WORK TO BE COMPLETED: Reproduce, exactly and in full, only the lines below from the one containing "Open the VMs and Templates navigator view" through the one containing "The image size is (1502, 853).".

DATA EXCERPTS:
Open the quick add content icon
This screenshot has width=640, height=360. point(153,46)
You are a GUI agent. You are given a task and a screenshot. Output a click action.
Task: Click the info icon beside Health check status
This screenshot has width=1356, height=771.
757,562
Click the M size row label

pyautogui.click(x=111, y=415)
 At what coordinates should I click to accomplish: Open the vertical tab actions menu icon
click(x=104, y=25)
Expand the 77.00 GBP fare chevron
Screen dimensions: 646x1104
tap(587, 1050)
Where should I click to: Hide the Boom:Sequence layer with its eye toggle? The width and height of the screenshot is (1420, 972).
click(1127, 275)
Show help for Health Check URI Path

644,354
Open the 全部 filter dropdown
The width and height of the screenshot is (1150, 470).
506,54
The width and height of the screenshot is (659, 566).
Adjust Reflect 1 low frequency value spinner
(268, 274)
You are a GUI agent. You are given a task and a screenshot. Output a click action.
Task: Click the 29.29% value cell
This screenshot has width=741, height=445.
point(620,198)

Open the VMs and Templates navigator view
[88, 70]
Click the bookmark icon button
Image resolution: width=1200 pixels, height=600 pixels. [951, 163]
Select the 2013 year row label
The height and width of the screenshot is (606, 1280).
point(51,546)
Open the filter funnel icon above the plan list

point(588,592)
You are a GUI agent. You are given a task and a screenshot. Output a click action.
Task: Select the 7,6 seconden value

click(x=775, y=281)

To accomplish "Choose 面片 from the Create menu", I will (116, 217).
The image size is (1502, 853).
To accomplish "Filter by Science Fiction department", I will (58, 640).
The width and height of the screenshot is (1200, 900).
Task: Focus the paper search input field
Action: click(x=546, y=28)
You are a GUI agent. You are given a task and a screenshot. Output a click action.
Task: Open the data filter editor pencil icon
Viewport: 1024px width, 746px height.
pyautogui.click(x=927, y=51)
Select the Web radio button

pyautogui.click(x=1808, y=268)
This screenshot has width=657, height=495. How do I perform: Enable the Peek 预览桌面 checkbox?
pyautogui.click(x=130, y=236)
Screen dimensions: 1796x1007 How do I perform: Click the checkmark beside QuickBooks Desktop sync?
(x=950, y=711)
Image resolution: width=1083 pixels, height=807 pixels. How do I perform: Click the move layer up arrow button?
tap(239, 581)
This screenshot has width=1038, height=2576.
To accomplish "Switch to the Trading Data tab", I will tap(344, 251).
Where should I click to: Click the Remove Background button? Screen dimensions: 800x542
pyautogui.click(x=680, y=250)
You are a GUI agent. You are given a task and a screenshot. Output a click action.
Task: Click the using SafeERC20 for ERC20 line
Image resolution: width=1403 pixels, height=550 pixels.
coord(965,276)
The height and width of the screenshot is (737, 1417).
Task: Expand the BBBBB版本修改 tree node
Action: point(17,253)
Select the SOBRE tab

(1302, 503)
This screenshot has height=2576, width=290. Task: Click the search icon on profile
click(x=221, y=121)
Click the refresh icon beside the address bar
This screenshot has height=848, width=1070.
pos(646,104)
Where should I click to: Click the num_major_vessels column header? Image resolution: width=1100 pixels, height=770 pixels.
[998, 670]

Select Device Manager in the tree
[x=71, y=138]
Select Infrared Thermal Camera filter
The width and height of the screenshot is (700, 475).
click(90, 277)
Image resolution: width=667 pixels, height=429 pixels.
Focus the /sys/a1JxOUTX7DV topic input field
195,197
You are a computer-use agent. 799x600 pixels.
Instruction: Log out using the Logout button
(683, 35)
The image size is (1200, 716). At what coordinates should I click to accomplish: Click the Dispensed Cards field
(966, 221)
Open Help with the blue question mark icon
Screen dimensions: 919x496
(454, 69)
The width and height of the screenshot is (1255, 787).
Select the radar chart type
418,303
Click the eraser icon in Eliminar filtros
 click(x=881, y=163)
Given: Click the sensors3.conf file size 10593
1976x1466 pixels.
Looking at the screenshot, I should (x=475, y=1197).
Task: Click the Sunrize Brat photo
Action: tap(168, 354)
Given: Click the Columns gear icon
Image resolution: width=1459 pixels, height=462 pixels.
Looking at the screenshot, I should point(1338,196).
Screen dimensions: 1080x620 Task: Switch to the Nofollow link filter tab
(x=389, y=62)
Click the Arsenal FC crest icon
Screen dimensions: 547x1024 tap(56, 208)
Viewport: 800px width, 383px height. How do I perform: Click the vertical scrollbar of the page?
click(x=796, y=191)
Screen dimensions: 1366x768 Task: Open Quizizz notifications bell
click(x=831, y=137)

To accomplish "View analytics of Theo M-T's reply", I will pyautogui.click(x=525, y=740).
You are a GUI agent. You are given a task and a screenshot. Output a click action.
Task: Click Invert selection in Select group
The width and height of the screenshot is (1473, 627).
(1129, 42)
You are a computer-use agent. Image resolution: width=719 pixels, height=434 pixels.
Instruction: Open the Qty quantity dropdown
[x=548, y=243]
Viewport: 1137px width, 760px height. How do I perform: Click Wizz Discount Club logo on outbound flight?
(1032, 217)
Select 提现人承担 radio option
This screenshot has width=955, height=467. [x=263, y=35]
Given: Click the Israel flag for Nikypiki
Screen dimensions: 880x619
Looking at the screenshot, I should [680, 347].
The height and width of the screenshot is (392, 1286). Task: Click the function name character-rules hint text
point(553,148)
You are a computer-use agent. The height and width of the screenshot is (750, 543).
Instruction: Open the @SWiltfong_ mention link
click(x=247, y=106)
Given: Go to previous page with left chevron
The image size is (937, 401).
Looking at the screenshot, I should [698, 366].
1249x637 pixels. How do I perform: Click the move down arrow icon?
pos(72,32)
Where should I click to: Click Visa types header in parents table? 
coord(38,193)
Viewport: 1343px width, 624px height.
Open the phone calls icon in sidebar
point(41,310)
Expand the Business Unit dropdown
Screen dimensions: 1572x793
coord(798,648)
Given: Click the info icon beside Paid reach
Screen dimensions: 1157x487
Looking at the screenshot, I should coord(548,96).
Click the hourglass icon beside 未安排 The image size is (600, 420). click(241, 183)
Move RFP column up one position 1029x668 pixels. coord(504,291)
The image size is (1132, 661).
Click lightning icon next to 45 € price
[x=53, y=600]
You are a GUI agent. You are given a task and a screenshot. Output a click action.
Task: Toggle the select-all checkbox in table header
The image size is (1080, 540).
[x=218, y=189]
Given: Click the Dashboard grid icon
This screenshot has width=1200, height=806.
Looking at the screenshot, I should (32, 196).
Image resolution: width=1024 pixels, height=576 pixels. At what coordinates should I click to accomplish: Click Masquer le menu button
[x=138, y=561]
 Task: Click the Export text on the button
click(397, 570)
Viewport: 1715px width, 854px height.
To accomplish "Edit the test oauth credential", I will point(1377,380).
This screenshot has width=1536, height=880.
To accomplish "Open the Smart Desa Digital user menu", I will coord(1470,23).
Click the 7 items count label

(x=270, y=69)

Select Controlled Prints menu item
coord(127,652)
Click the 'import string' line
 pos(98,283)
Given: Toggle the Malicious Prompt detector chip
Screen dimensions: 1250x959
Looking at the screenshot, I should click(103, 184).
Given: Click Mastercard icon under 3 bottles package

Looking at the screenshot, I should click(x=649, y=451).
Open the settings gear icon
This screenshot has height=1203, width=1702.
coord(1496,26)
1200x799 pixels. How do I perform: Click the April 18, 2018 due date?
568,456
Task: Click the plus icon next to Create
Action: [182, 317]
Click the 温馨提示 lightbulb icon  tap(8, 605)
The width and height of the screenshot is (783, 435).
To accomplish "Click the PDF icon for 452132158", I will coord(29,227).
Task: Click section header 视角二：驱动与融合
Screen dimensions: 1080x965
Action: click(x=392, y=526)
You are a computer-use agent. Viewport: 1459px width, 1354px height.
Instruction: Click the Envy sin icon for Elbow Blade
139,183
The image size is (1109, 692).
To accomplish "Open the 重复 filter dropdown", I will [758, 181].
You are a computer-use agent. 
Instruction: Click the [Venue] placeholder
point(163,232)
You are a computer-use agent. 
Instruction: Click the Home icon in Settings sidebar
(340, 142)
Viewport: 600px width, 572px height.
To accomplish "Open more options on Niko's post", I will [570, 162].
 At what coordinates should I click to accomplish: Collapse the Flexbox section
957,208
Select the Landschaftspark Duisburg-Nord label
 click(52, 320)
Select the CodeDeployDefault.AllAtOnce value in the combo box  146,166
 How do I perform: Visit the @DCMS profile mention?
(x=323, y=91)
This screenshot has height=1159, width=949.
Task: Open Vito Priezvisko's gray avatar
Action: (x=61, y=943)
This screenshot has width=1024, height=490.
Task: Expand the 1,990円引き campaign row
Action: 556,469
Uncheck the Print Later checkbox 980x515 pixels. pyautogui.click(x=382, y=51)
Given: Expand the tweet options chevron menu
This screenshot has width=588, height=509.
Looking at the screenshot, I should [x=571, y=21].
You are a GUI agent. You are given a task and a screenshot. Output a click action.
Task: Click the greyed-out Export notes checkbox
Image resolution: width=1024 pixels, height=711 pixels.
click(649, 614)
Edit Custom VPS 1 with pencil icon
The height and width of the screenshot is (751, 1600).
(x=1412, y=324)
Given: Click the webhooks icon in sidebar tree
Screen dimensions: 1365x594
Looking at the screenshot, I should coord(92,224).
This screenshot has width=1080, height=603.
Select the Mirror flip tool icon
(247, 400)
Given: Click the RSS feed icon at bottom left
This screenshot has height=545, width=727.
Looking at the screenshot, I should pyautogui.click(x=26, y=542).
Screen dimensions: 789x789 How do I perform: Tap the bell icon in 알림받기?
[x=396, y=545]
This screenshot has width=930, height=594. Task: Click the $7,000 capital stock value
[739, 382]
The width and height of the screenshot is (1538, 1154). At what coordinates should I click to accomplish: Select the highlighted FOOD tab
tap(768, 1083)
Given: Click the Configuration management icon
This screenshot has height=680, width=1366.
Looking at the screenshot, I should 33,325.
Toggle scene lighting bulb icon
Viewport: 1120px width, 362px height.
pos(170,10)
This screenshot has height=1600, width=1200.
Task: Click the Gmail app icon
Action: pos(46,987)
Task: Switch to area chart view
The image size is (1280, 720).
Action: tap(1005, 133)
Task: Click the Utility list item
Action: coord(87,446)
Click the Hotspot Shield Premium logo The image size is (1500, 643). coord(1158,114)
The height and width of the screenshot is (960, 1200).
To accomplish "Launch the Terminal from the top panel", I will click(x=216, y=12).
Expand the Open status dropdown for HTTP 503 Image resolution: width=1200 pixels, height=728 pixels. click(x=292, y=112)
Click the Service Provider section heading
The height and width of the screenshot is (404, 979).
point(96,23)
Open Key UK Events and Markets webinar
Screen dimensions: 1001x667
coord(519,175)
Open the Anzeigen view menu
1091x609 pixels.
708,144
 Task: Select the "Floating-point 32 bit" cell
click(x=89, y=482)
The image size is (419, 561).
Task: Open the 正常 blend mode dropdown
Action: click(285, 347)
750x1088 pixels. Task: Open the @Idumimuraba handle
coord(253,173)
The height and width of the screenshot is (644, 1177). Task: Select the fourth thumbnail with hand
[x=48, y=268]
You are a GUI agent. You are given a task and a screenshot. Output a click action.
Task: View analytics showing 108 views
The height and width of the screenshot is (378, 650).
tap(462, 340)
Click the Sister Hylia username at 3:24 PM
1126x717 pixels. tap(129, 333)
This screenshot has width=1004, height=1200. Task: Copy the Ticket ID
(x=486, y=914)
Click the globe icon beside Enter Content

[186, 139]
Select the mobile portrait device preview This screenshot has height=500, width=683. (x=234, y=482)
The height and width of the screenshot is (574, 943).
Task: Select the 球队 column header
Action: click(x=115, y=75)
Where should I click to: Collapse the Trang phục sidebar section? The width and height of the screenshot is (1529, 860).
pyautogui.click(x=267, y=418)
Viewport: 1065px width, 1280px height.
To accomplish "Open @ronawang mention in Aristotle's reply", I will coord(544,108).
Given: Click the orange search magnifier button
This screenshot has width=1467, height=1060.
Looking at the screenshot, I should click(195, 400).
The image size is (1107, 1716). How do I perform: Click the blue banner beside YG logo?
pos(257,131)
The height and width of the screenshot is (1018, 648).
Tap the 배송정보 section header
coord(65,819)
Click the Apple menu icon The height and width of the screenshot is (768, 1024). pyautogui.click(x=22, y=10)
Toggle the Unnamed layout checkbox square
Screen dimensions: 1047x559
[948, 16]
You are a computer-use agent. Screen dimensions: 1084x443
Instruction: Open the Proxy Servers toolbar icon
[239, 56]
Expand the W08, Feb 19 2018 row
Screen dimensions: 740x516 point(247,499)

SOLUTION TO THE PROBLEM:
Open the VMs and Templates navigator view
[88, 70]
Click the bookmark icon button
Image resolution: width=1200 pixels, height=600 pixels. [951, 163]
Select the 2013 year row label
The height and width of the screenshot is (606, 1280).
point(51,546)
Open the filter funnel icon above the plan list

point(588,592)
You are a GUI agent. You are given a task and a screenshot. Output a click action.
Task: Select the 7,6 seconden value

click(x=775, y=281)

To accomplish "Choose 面片 from the Create menu", I will (116, 217).
The image size is (1502, 853).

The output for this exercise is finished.